Alcoa Profit Beats Estimates After Automakers Buy More Aluminum
By Sonja Elmquist - Jul 9, 2012 4:11 PM ET
Alcoa Inc. (AA), the largest U.S. aluminum producer, reported second-quarter earnings and revenue that beat analysts’ estimates after an increase in orders from the auto and aerospace industries.
The company lost $2 million, compared with net income of $322 million a year earlier, New York-based Alcoa said today in a statement. Profit excluding a restructuring charge and other items was 6 cents a share, compared with the 5-cent profit that was the average of 19 estimates compiled by Bloomberg. Sales fell to $5.96 billion from $6.59 billion, exceeding the $5.81 billion average of 11 estimates.
Alcoa, whose customers include Ford Motor Co. and Toyota Motor Corp., is benefiting as car and truck makers are being compelled by regulations to produce lighter vehicles. The U.S. aluminum industry will ship 16 percent more aluminum to automakers in 2012 as car output climbs 11 percent, according to Lloyd O’Carroll, an analyst at Davenport & Co. in Richmond, Virginia.

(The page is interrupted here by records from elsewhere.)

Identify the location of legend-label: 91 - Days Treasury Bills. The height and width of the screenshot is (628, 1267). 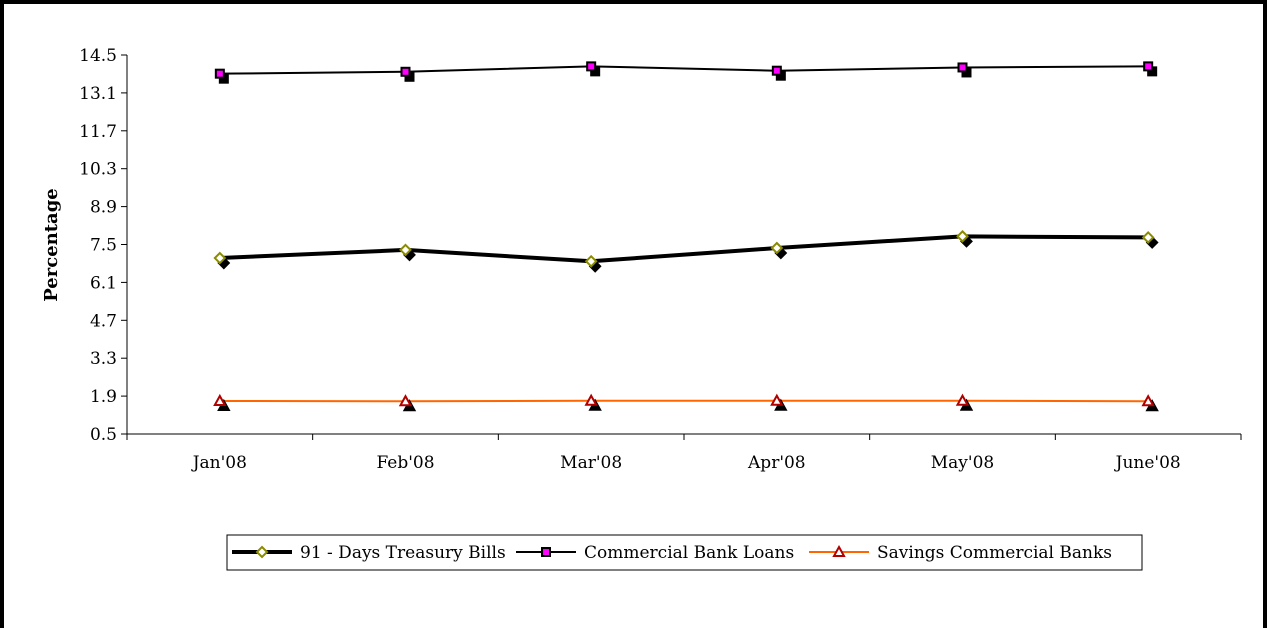
(403, 553).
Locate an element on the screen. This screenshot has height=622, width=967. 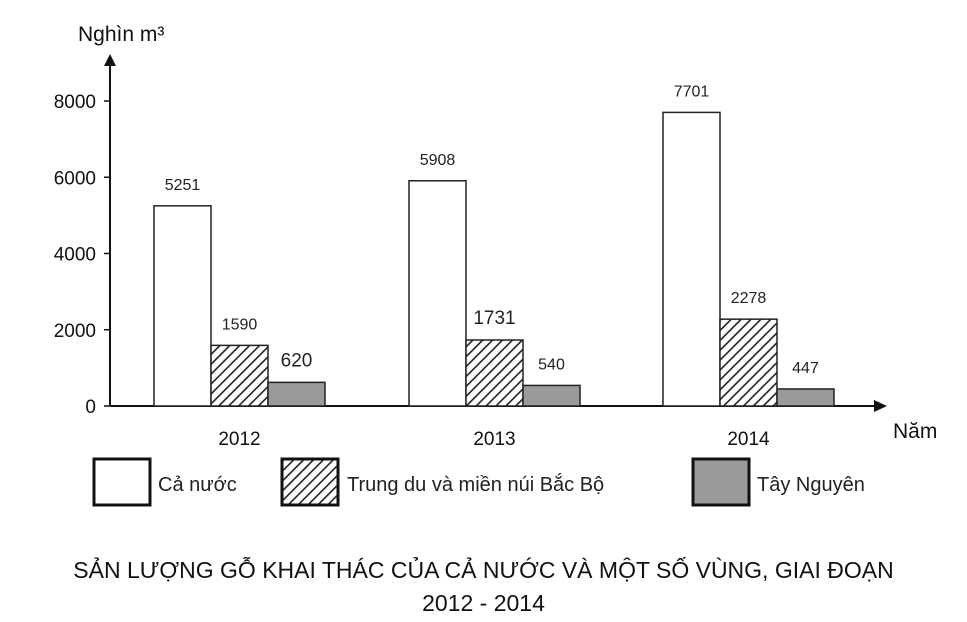
y-axis-arrow-icon is located at coordinates (110, 60).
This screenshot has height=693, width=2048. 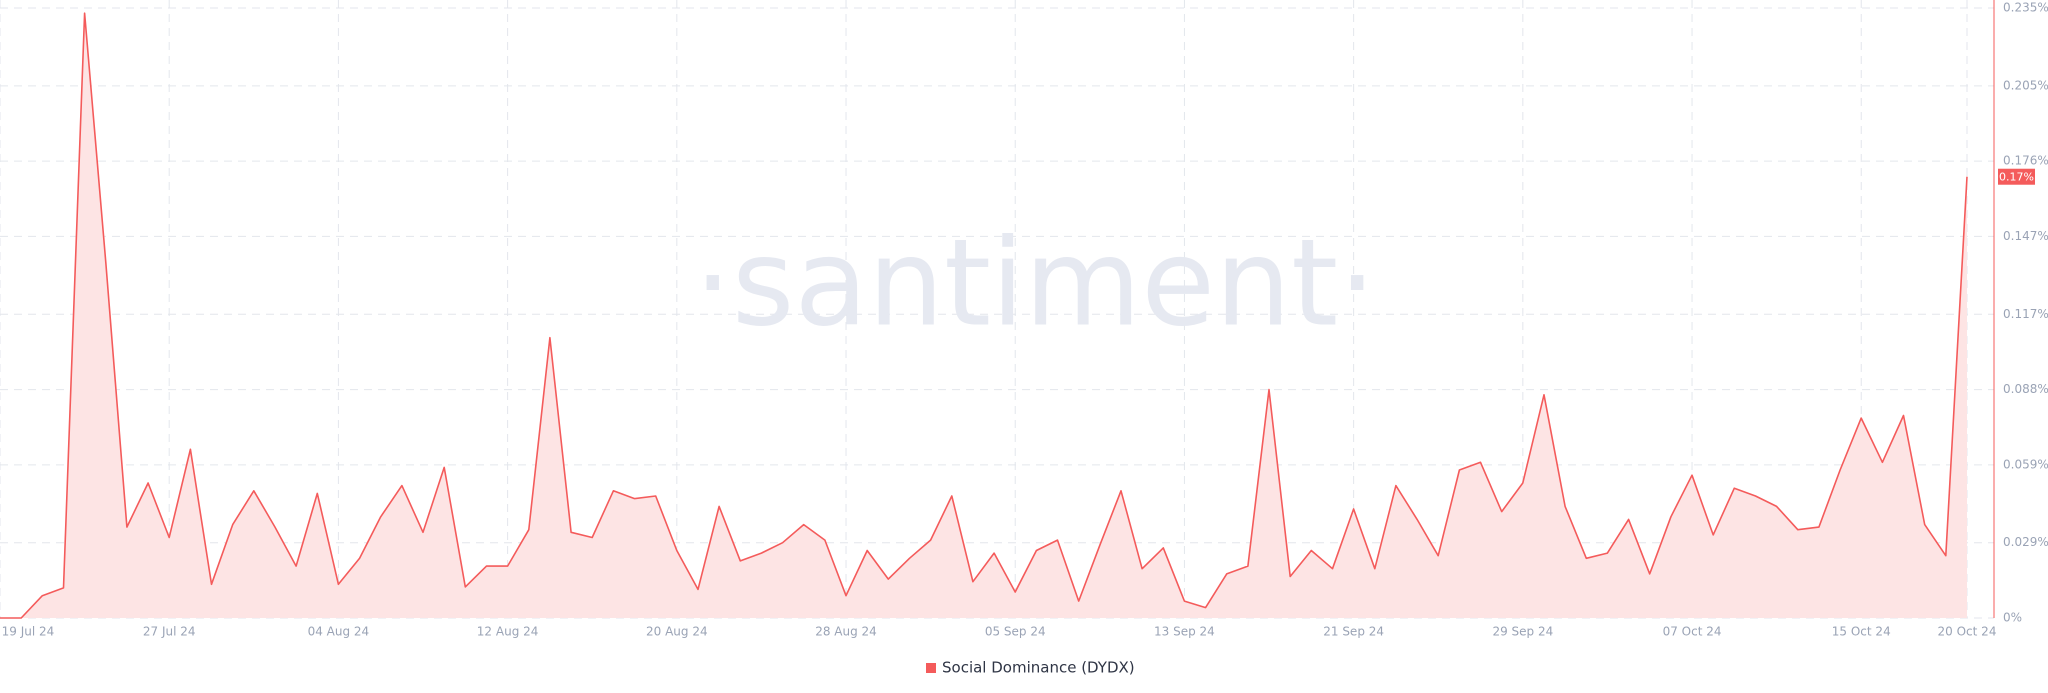 I want to click on y-tick-label: 0.176%, so click(x=2026, y=161).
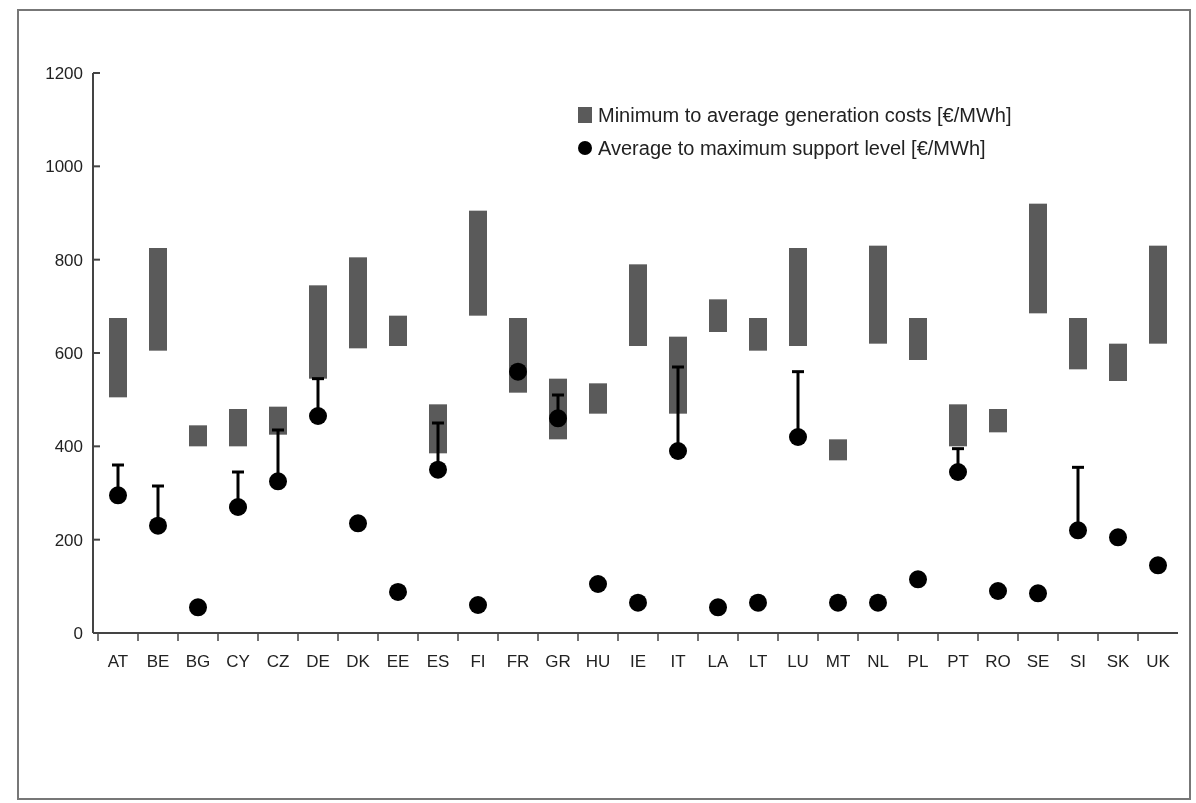  What do you see at coordinates (68, 540) in the screenshot?
I see `y-tick-label: 200` at bounding box center [68, 540].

Aircraft manufacturers also face record backlogs as airlines hurry to refurbish aging fleets.
“In their downstream business and midstream business, those two pieces we are seeing margin expansion,” Brian Yu, a San Francisco-based analyst at Citigroup Inc. who recommends holding Alcoa’s shares, said in a July 6 interview. “It’s a sign that, yes, the company is doing some things right.”
Aluminum for delivery in three months on the London Metal Exchange averaged $2,019 a metric ton in the quarter, 23 percent less than a year earlier.